====== Extracted information ======

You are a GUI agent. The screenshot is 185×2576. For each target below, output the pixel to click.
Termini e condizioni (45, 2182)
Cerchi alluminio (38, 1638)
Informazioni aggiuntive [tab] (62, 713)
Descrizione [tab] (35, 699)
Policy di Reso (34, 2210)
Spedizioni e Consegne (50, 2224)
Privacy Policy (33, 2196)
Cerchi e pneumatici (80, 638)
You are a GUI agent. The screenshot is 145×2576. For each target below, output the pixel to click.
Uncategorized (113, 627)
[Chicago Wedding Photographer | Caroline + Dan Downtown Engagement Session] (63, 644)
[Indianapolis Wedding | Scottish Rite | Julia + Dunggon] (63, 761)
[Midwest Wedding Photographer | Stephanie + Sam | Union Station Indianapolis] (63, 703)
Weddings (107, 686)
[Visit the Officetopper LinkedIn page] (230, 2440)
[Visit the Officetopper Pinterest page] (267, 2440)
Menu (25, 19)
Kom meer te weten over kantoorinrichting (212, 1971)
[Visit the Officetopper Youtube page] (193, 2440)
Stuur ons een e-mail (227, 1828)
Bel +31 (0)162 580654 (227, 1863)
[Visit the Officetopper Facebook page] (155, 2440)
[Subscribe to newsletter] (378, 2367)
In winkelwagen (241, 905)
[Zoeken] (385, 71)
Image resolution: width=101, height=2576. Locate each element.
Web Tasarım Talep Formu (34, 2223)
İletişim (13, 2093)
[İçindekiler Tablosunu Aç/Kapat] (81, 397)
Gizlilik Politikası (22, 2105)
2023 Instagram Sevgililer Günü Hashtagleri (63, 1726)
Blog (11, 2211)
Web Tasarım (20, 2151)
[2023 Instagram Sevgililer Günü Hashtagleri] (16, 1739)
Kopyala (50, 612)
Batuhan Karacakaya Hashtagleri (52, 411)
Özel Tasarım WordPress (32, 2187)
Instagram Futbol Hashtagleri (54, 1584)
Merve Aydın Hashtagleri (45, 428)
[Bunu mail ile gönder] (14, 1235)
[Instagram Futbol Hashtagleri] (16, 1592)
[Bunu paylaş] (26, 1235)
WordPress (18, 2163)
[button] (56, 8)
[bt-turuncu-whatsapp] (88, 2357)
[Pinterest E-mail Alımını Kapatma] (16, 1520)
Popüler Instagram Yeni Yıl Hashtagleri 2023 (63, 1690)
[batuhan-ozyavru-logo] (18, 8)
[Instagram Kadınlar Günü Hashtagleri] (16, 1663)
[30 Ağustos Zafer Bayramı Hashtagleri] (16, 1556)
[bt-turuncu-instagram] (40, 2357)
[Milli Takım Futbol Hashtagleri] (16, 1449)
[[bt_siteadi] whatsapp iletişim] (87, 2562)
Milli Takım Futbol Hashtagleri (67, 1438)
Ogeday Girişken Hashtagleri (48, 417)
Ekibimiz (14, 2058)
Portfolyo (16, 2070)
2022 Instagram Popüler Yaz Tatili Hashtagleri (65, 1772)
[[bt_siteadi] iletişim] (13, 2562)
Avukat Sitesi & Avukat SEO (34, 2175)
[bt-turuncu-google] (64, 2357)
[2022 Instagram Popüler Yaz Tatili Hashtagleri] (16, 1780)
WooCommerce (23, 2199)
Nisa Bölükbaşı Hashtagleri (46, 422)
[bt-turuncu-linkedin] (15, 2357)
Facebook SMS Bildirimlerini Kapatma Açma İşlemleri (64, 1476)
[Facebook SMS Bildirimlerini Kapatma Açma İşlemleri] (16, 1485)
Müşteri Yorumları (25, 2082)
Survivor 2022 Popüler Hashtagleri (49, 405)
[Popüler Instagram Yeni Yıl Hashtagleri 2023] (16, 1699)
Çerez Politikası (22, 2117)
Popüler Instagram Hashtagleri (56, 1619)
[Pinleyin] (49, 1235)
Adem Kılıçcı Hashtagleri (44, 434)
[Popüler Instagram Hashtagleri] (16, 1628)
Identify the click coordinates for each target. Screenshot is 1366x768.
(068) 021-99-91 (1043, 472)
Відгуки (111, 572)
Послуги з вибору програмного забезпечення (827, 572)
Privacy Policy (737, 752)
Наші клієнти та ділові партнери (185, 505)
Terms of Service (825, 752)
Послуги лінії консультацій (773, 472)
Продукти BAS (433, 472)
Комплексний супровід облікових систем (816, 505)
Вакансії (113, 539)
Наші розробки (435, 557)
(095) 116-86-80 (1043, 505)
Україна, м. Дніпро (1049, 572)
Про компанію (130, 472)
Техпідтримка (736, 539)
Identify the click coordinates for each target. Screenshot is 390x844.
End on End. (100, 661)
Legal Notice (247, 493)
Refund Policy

======

- **What you should do**: An exact copy of every line from the one containing "Послуги з вибору" through the last line of the entries is required; please add nothing.

- **Task answer**:
Послуги з вибору програмного забезпечення (827, 572)
Privacy Policy (737, 752)
Наші клієнти та ділові партнери (185, 505)
Terms of Service (825, 752)
Послуги лінії консультацій (773, 472)
Продукти BAS (433, 472)
Комплексний супровід облікових систем (816, 505)
Вакансії (113, 539)
Наші розробки (435, 557)
(095) 116-86-80 (1043, 505)
Україна, м. Дніпро (1049, 572)
Про компанію (130, 472)
Техпідтримка (736, 539)
Identify the click coordinates for each target. Screenshot is 390x844.
End on End. (100, 661)
Legal Notice (247, 493)
Refund Policy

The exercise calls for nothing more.